WRITTEN PROBLEM 1 >>
Check each statement against the text on copy-on-write branching for Apache Lucene and mark it yes or no, quoting the exact words that decide it. (a) Forking a branch takes longer as the index grows. (b) Java users should use BranchIndexWriter directly. (c) The Maven dependency lists version 0.2.0.
WRITTEN PROBLEM 2 >>
Repeat word for word the passage of the text on copy-on-write branching for Apache Lucene from "Copy-on-write branching for" up to and including "use BranchIndexWriter directly.".
WRITTEN PROBLEM 3 >>
According to the text on copy-on-write branching for Apache Lucene, which version of Lucene is it built on?

— Start of ARTICLE —

Copy-on-write branching for Apache Lucene. Git-like snapshot and branch semantics on full-text search indices with structural sharing.
Built on Lucene 10.3.2. Forking a branch takes 3-5ms regardless of index size by sharing immutable segment files.
| Layer | Namespace | Use Case |
|---|---|---|
| Java | org.replikativ.scriptum.BranchIndexWriter | Direct Java usage |
| Core | scriptum.core | Low-level Clojure wrapper |
| Yggdrasil | scriptum.yggdrasil | High-level protocols |
For Clojure users: scriptum.yggdrasil for high-level API, scriptum.core for lower-level control.
For Java users: use BranchIndexWriter directly.
For Maven/Gradle:
<dependency>
<groupId>org.replikativ</groupId>
<artifactId>scriptum</artifactId>
<version>0.1.1</version>
</dependency>
Java sources must be compiled before use:
clj -T:build compile-java
(require '[scriptum.core :as sc])
;; Create an index
(def writer (sc/create-index "/tmp/my-index"))
;; Add documents
(sc/add-doc writer {:title {:type :text :value "Hello World"}
:id {:type :string :value "doc-1"}})

— End of ARTICLE —
— Start of MATERIAL PROVIDED —

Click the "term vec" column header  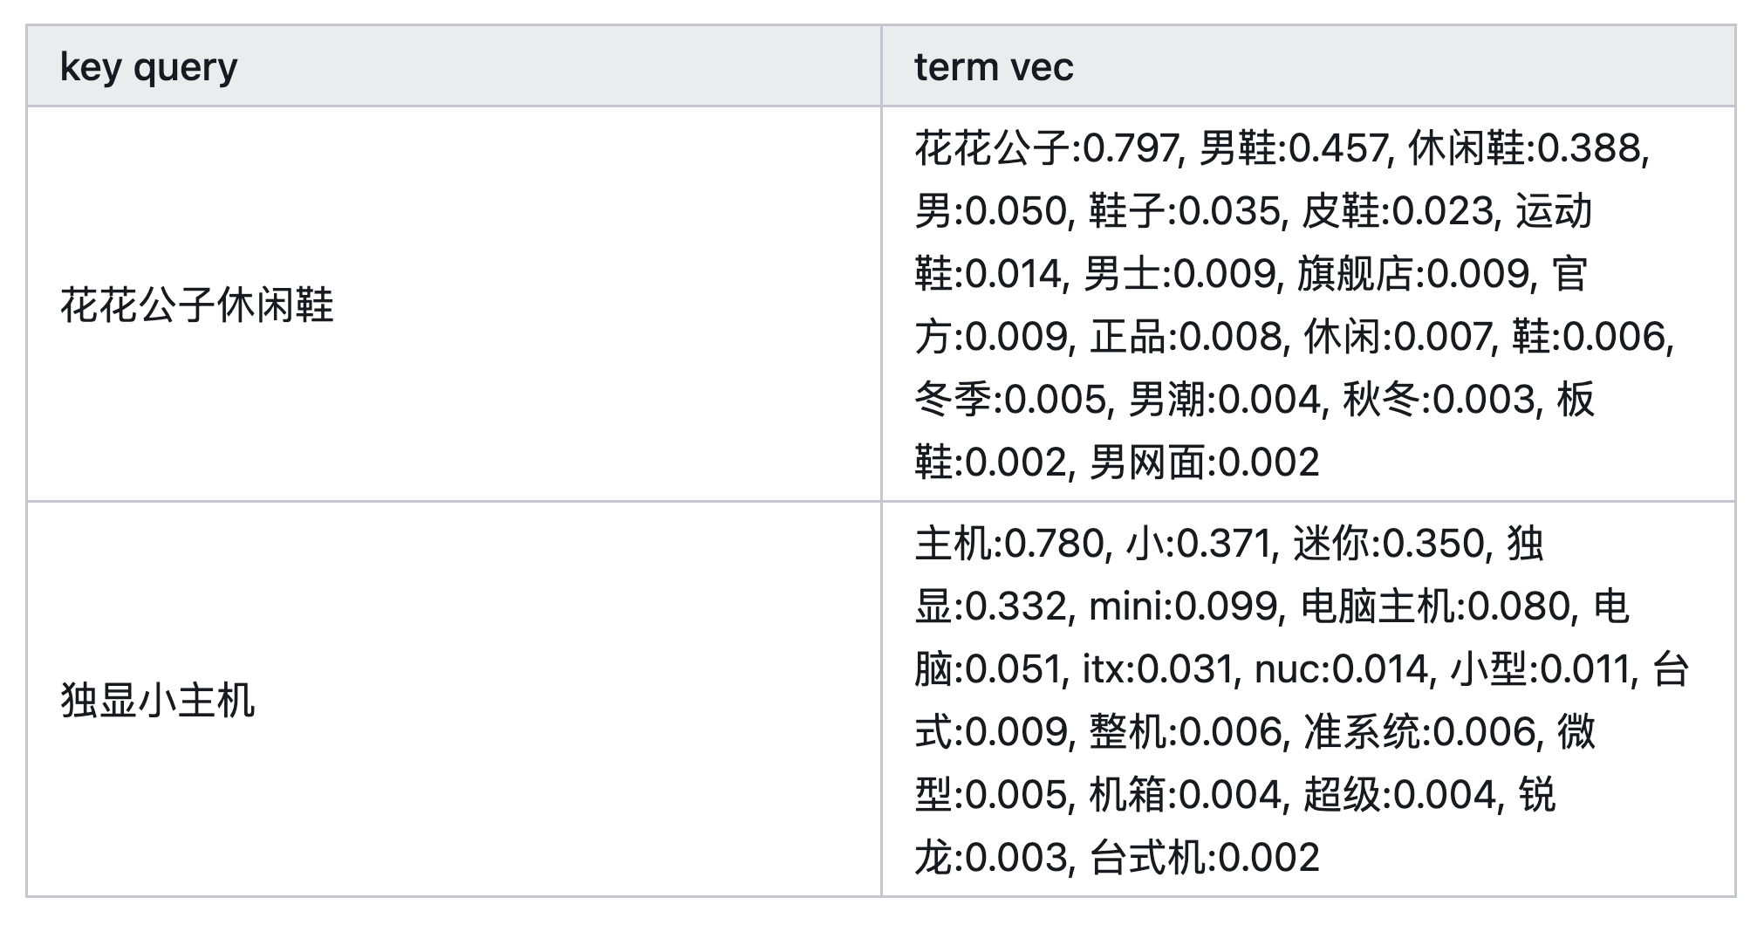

— End of MATERIAL PROVIDED —

REPLY 1 >>
(a) No: "Forking a branch takes 3-5ms regardless of index size"
(b) Yes: "For Java users: use BranchIndexWriter directly."
(c) No: "<version>0.1.1</version>"

REPLY 2 >>
Copy-on-write branching for Apache Lucene. Git-like snapshot and branch semantics on full-text search indices with structural sharing.
Built on Lucene 10.3.2. Forking a branch takes 3-5ms regardless of index size by sharing immutable segment files.
| Layer | Namespace | Use Case |
|---|---|---|
| Java | org.replikativ.scriptum.BranchIndexWriter | Direct Java usage |
| Core | scriptum.core | Low-level Clojure wrapper |
| Yggdrasil | scriptum.yggdrasil | High-level protocols |
For Clojure users: scriptum.yggdrasil for high-level API, scriptum.core for lower-level control.
For Java users: use BranchIndexWriter directly.

REPLY 3 >>
Lucene 10.3.2